Ah, essas lembranças que nunca descansam,

Memórias do homem na frutificação do corpo,

Recordações que rasgam a carne e o sexo,

Imagens de manhãs e noites sempre tardias,

Um menino e seu cavalo, o fogo em que ardias,

Uma menina e seu cachorro, gritos do povaréu,

A alma do velho Juan extraviada no céu.

Essas lembranças que matam de tanto viver,

Que pedem para lembrar de sempre esquecer

E vivem como feridas na solidão da pele,

Enquanto o coração só pede que se martele

O quadro da infância, a estação de partida,

O sol rasgando uma fresta entre os seios,

A chuva abrindo sulcos nos entremeios

Dos beijos, dos seixos, das luas e arreios.

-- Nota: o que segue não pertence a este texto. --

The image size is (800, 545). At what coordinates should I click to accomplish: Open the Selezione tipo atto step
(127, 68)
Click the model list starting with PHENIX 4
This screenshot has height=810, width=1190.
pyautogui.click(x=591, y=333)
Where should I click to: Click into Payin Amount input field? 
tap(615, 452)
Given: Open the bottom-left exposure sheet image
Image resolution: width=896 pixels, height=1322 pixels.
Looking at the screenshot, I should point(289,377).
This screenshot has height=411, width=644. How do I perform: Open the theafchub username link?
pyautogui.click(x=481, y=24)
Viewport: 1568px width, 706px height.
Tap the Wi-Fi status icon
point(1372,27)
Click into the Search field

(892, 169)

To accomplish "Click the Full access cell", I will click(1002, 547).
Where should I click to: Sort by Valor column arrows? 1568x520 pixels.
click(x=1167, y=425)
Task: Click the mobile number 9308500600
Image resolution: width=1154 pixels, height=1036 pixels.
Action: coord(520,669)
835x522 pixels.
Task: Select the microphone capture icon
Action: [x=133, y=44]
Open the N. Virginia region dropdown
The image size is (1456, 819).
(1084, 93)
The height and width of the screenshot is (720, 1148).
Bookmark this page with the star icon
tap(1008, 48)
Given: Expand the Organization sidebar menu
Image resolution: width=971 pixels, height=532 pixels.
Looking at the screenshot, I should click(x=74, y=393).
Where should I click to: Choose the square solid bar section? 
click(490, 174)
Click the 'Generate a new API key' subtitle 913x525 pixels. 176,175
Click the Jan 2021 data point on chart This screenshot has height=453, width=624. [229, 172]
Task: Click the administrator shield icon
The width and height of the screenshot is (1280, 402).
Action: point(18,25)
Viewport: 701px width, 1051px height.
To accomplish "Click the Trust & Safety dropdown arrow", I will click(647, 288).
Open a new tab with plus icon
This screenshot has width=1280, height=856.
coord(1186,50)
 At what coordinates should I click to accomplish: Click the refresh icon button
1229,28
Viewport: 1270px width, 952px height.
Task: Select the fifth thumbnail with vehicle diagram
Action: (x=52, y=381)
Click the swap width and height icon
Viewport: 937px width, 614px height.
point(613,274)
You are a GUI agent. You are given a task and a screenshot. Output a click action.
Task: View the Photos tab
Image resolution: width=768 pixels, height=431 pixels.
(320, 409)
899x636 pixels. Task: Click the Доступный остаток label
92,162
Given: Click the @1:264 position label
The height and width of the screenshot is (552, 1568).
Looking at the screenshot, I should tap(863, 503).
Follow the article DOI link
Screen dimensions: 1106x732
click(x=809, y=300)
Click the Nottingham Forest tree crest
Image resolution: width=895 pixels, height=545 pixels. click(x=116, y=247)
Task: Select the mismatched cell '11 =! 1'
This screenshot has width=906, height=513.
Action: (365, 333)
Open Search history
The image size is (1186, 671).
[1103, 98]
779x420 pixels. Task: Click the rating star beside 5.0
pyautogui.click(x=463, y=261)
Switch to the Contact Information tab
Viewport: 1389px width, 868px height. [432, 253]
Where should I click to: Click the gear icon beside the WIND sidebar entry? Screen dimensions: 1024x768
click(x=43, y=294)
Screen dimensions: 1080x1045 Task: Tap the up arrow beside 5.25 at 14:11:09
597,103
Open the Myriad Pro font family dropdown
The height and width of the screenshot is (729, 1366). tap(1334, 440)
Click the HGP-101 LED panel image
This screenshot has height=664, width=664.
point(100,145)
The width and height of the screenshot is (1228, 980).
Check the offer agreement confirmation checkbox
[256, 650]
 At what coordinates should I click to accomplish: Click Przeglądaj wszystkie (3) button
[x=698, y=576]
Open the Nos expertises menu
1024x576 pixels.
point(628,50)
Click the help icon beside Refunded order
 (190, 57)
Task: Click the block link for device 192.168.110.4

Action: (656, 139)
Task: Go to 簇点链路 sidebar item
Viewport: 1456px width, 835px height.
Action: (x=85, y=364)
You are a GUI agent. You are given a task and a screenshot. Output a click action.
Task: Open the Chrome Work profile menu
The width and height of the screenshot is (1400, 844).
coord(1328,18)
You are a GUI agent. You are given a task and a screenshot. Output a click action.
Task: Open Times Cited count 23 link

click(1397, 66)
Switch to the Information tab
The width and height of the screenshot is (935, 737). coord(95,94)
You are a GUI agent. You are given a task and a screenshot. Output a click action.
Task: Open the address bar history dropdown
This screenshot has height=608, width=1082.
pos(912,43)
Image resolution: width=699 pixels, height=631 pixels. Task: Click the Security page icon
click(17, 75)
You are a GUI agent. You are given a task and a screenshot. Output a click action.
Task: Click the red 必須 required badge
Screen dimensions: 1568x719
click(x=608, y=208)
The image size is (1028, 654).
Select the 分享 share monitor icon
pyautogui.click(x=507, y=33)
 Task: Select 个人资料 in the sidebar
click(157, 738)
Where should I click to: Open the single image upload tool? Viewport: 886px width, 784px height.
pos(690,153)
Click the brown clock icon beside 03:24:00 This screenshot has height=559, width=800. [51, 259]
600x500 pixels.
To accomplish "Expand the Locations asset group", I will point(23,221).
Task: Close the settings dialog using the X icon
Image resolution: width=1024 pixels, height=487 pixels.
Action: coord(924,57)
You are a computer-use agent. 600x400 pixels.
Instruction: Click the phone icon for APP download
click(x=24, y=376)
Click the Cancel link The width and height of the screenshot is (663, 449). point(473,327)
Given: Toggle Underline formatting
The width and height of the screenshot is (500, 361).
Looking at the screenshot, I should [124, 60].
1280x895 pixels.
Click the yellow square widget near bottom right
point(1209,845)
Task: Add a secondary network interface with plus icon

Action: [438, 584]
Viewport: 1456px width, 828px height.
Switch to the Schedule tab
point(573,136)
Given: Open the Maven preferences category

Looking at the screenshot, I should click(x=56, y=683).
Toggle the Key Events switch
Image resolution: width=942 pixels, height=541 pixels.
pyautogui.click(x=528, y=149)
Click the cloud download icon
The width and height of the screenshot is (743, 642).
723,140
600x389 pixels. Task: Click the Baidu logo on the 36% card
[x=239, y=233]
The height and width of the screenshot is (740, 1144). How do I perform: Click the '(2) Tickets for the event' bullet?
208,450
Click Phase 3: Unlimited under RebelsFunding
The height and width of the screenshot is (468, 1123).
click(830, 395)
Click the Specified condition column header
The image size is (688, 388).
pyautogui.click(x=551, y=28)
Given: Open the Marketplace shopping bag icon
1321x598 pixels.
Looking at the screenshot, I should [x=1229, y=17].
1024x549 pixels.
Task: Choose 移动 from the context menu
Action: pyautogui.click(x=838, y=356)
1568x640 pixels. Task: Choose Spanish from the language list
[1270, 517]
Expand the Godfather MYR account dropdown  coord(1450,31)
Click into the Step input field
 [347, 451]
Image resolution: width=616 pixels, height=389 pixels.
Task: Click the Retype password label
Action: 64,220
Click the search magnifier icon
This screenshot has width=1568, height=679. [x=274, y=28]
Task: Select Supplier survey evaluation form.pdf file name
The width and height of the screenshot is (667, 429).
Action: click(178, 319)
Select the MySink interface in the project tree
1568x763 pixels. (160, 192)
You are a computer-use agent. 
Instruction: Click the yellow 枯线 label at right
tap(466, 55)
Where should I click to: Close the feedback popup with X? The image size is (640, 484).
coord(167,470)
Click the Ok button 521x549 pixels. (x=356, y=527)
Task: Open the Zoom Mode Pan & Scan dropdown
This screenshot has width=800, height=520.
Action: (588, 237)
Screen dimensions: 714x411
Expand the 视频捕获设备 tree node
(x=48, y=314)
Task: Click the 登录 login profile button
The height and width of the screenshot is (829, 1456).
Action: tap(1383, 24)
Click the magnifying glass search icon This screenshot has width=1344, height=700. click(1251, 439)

Essas lembranças que não se cansam de matar,

Um livro no meio da tarde, a neblina que arde

Como uma vela no negrume da esperança precoce.

Lembranças do pássaro que voou naquele dia

Do potro que disparou na alvorada fria

Da vida que se esgueirou na maresia

Da lagoa onde conchas nasciam vazias.

Essas lembranças que não me deixam morrer

morrer

Porque precisam de mim para esquecer.